紙の月 : インタビュー
宮沢りえが選んだ、果てなき道を突き進む旅
「約束されていない場所に向かっている感覚」――。宮沢りえは、「紙の月」の撮影の日々をそんな言葉で振り返った。吉田大八監督によって目指すべき“ゴール”ははっきりと提示されていた。だが、本当にそこにたどり着けるのか。不安とプレッシャーを抱きつつ、確証のないままに、それでも道なき道を進んだ。(取材・文・写真/黒豆直樹)
「八日目の蝉」の直木賞作家・角田光代の小説を「桐島、部活やめるってよ」の吉田監督が映画化。銀行の契約社員であり地味で平凡な妻であった主人公が、巨額の横領に手を染めおちていく姿、その過程で不思議と輝きと美しさを増していくさまを描く。
「オリヲン座からの招待状」以来、7年ぶりの主演映画。
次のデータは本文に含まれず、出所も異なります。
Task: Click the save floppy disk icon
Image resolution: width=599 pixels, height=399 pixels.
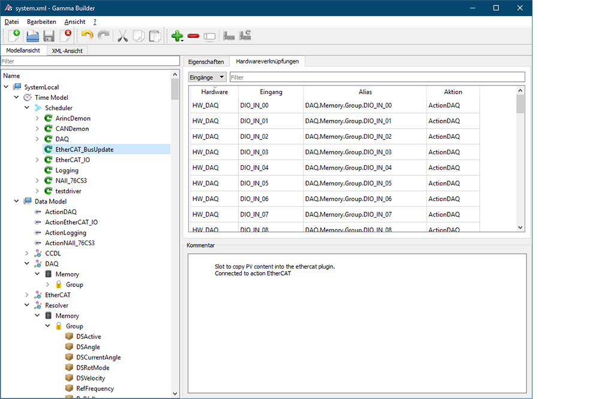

もちろんその間、何もしていなかったわけではない。正確に言えばこの10年――野田秀樹演出の舞台「透明人間の蒸気」に出演し、宮沢自身の言葉を借りるなら「そこで自分の無力さを知って」以来、舞台を主戦場に戦ってきた。
「自分に足りないものを知って、それを埋めていく作業――この10年は芝居の“筋力”を上げていく時間だったと思います」。その前年(2003年)の春に発表された日本アカデミー賞で、29歳(当時)にして最優秀主演女優賞(「たそがれ清兵衛」)に輝いた女優が、舞台の上で己の無力さに打ちひしがれたというのだから、ただごとではない。
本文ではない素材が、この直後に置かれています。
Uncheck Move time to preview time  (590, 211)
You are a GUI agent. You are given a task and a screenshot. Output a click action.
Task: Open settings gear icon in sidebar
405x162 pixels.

「阿部サダヲさんをはじめ、舞台で活躍されている方がいっぱいいらして、みなさん、ゼロから想像力を膨らませて毎日、新しいことにトライしているんです。そこで自分の引き出しの足りなさを痛感しました。いま、10年経ってやっとできるようになったのは『力を抜く』ということですね。あの時、新国立劇場の舞台の一番奥から50メートルくらいを走って登場したんですが、一生懸命走って、一生懸命立っていました(笑)。ようやくいま、全身の力を抜いて立っていられるようになったのかな」。
もう少しだけ、時計の針を10年前に戻したまま、話を続けたい。それは女優・宮沢りえの“いま”を語る道しるべになるはずだ。そもそも宮沢が野田の舞台で転機と言えるものをつかんだのは、決して偶然ではない。
「自分の中で30歳の時に、“10年後”へのビジョンを持っていたことは確かですね。10年後の自分を想像して、どうありたいかという漠然とした目標を掲げ、そのために何が出来るか? そこにたどり着くのに何をすべきか? というのは考えていましたね。その中で自分が考えていた以上に、作品との出合い、演出家の方々との濃密な時間が自分の中で生かされたと思います。30歳の時、舞台に立ったあの瞬間にパッと目が開いて『もっと見たい。もっとこの世界を感じたい』と思ったんです」。
その後、数々の野田作品や蜷川幸雄の舞台で凛とした輝きを見せてきたのは周知のこと。三谷幸喜の舞台「おのれナポレオン」では、天海祐希の心筋梗塞による降板に伴い、わずか2日の稽古を経て、完璧に代役を務め上げたのも記憶に新しい。そして昨年、40歳を迎え、自分の中で映画への思いが高まっていくのに気付いた。
「まだまだ演劇の世界でやりたいこと、やらねばならないことはあります。でも、30歳の時に掲げていた目標に近づくことはできた手応えも感じていて、さらに40歳から50歳への10年を考えた時、映画と舞台をバランスよくやっていきたいという気持ちが芽生えたんです」。
そんなタイミングでちょうど、宮沢の元に舞い込んできたのがこの「紙の月」のオファーだった。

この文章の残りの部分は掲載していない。